Proprio per questo motivo si spera sempre nel ritorno di qualcosa di già visto, ben sapendo che ciò che è già successo non si può ripetere uguale. E quindi ogni tifoso che - per l'appunto - canta in ogni arena, ogni settimana "CM Punk, CM Punk" dovrebbe sapere che se quest'ultimo tornasse non darà vita a una nuova Pipebomb, ma a qualcosa di diverso.

Forse migliore, forse peggiore, ma diverso. Se fosse esattamente uguale, probabilmente, deluderebbe (per informazioni rivolgersi a Batista e Goldberg, tornati uguali a dieci anni prima ma di dieci anni più vecchi, con il risultato di aver deluso chiunque).

Sta di fatto però che CM Punk è tornato davvero, non in WWE, non per più di 10 secondi, ma è tornato su un ring di wrestling.
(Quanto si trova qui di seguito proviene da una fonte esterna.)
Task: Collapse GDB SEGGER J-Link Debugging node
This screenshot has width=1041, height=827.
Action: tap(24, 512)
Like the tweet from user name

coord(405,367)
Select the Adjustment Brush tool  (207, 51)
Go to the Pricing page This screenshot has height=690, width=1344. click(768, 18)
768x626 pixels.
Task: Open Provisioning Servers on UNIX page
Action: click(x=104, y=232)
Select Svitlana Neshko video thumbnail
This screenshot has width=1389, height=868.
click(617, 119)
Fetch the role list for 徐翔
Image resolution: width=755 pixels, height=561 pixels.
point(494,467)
E ha rifatto la GTS. Il tutto nella stessa settimana in cui a SmackDown è stato annunciato "l'arrivo del migliore" e a Raw si è di nuovo assistito alla presentazione di Shane McMahon come "migliore al mondo", e in entrambi i casi è arrivato immancabile il coro "CM Punk, CM Punk"

La nostalgia, appunto. Che però è spesso cattiva consigliera, quando in realtà basterebbe guardare il segmento di Sami Zayn per capire che un CM Punk, forse, la WWE ce l'ha già in casa. Non è paragonabile con il CM Punk vero, questo è chiaro, ma dev'essere altrettanto chiaro che non siamo più nel 2011 o nel 2012.

Quell'epoca è passata, e bisogna adeguarsi: Sami l'ha fatto. Dando vita a un segmento che ci ha fatto venire la voglia di tornare indietro e rivederlo, da quanto è stato azzeccato. E all'interno di un Raw in cui è più facile aver voglia di saltare dei pezzi piuttosto che tornare indietro e riguardarseli, anche solo questo è del gran grasso che cola.